On the windows calculator, I just punched in values for the angle until i found one close enough to .5. Not sure how to do secant, cosecant, or any arc functions. I missed the edit window for above, but I forgot to mention that the angle you find will need doubled if you’re asking how far it is from left to right. If you just want center to side, don’t double the number.

For secant, calculate cos and then take the reciprocal (1/x). For cosecant, calculate sin and then take the reciprocal. For arcsin, hit the “inv” check box followed by “sin”, etc. Don’t forget that if you want your answer in degrees, the “degrees” radio button must be highlighted (it’s the default).

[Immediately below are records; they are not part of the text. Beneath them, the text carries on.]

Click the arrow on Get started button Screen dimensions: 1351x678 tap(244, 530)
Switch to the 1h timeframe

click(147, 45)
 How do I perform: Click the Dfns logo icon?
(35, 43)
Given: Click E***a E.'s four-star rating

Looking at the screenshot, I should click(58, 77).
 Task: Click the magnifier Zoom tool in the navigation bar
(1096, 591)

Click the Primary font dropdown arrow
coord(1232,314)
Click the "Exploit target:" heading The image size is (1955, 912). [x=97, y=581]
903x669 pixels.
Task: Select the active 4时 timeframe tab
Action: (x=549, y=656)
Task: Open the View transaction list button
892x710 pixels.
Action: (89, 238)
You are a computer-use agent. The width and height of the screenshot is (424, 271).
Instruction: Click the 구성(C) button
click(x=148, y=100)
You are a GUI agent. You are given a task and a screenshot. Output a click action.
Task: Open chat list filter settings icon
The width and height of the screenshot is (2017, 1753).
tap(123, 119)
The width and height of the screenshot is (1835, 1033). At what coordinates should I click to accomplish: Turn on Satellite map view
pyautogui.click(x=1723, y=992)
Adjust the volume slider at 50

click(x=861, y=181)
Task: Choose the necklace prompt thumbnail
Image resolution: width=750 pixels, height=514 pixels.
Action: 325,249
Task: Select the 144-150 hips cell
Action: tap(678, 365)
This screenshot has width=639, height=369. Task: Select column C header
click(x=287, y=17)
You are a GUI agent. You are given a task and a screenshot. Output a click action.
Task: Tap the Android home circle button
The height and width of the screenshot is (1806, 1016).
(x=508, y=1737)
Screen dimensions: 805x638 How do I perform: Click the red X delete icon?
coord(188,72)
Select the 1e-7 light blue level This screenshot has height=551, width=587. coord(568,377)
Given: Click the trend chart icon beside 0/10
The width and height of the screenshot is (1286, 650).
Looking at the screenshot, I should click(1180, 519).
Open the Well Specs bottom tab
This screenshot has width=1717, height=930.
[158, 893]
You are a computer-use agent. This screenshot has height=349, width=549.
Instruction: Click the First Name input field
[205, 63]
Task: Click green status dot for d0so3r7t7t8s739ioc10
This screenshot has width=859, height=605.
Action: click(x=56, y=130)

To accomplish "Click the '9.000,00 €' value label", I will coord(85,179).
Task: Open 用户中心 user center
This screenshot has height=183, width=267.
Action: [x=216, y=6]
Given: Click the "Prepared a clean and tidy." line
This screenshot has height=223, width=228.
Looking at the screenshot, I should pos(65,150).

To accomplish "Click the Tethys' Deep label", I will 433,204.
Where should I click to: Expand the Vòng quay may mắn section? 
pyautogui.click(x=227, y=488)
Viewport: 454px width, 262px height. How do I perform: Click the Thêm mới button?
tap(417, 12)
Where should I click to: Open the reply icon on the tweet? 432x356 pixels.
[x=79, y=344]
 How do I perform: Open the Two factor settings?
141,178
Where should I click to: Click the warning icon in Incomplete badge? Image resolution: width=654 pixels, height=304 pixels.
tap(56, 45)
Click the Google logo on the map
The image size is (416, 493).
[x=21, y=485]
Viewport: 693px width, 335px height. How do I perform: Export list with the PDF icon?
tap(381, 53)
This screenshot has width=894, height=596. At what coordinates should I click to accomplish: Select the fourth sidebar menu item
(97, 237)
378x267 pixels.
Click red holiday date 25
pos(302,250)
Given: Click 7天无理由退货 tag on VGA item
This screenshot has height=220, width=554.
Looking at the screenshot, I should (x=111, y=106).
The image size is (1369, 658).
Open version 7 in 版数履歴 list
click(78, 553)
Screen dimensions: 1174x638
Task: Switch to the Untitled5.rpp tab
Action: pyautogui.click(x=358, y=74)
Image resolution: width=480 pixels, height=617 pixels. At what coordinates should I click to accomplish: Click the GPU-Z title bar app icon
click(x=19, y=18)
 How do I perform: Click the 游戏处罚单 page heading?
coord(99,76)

File this under “lies to children” in that, while it may aid understanding, it’s not actually correct. sin, cos etc are instances of what we call “functions” in math, which is to say, a black box with an input hopper that you drop a number into, and an output hopper that it drops a number into when you crank the handle. For any angle there is one and only one sine, one and only one cosine, etc. There’s actually something rather elegant and beautiful inside the black box, but you don’t need to worry about it for now. But yes, sin, cos and tan for any given angle do reflect the ratio between two sides of a right-angled triangle - and with a bit of jiggery-pokery you can get some useful information about non-right-angled triangles too.

“Sin(x)” is a function. “Sin” isn’t. “x+2” is a function as well, but “+” isn’t. Ok, yeah, if you want to literally define “Sine”, you’d have to say it’s a ratio and that the sine function calculates that ratio. Yet that definition always runs into the problem of someone going “Yeah, but if I imagine ‘sine’, what would it look like? I mean, I get that it yieldsa ratio, but what is it really?” and it always sets off the lightbulb if you tell them to think of it like a plus sign or something like that, not a value.

This really isn’t the thread to get into this, but you’re confused here. sin() and + are both functions. sin(x) is the function sin() evaluated at x , and x + 2 is the function + evaluated at the point (x, 2).

I wrote this post yesterday and thought I had sent it in, but the hamsters must have eaten it.

I’ve found this site, which does exactly what I was looking for: provide the angle for a given distance and vice versa.